Bagi Gabe Herman (36), warga Mokena, Illinois, Amerika Serikat, perayaan Halloween adalah segala-galanya. Perayaan setiap 31 Oktober itu menjadi momen terpenting bagi Herman untuk memamerkan mahakarya dekorasi Halloween di halaman depan rumahnya. Tidak tanggung-tanggung, Herman sampai merogoh kocek Rp 40 juta hingga Rp 60 juta untuk menyalurkan hobi dekorasi Halloween pada tahun ini saja.
”Ini memang sedikit gila. Akan tetapi, semua ini sepadan dengan respons senyuman dan teriakan dari orang-orang yang datang melihat dekorasi saya,” kata Herman kepada majalah Newsweek, 31 Oktober 2023.

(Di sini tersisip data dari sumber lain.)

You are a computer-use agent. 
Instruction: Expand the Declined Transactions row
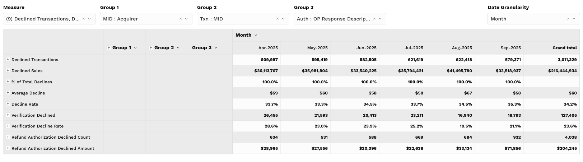[8, 60]
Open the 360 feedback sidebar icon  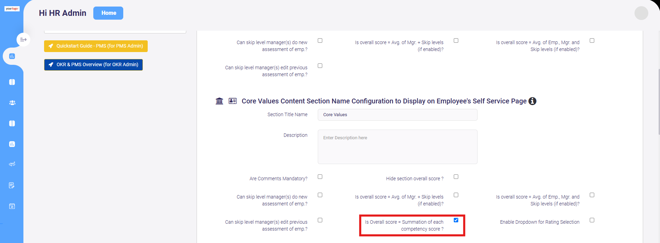coord(12,164)
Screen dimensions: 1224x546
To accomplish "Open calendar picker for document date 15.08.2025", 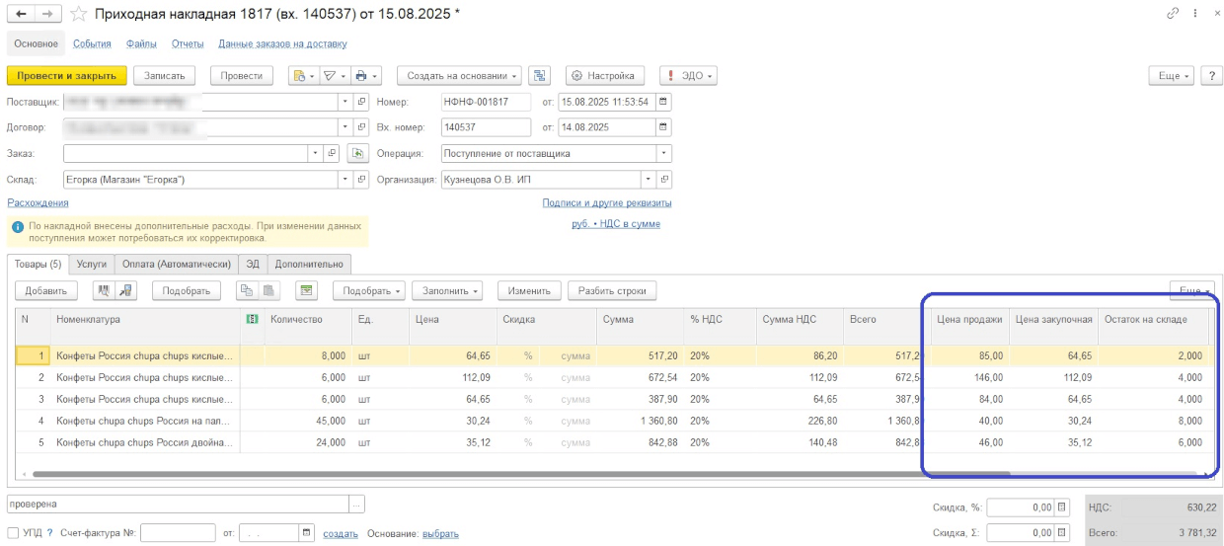I will (x=663, y=102).
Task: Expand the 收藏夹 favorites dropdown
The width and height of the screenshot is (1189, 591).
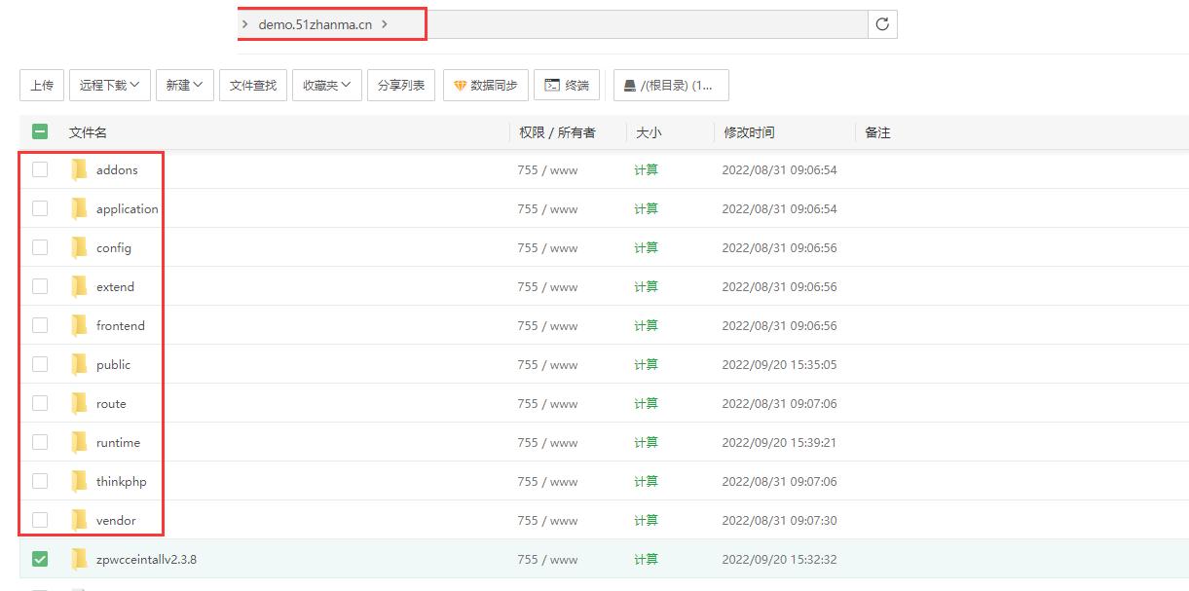Action: click(327, 86)
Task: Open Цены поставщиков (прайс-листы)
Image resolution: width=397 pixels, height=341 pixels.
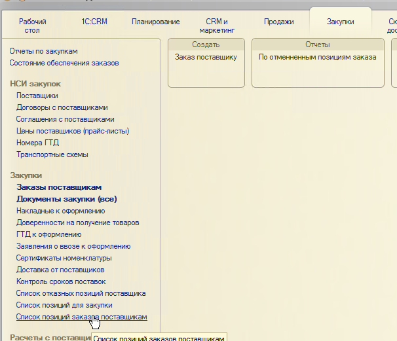Action: [73, 131]
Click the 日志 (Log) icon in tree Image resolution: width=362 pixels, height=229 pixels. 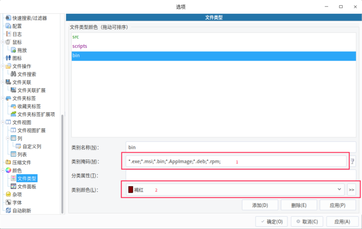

Herman menabung hasil kerjanya selama setahun terakhir demi membeli dekorasi Halloween. Ia mengubah teras dan halaman depan rumahnya menjadi ”Makam Herman” yang penuh dengan buah labu, kerangka manusia tiruan, dan segala jenis dekorasi yang mengerikan
Baca Juga: Halloween, Ketakutan yang Menyenangkan
Suasananya menjadi lebih seperti di tengah kuburan karena lengkap dengan batu-batu nisan. Meski demikian, Makam Herman malah menjadi lokasi favorit pengunjung.
Tidak sia-sia Herman menghabiskan waktu hingga tiga bulan untuk membuat dekorasi Halloween. Setiap tahun, tema dekorasinya selalu berbeda.
”Inspirasi dekorasi saya datang sepanjang tahun. Tiba-tiba bisa dapat ide setelah melihat hasil karya orang lain atau melihat tutorial secara daring,” kata Herman yang mengakui dekorasi Halloween ini bukan hobi yang murah.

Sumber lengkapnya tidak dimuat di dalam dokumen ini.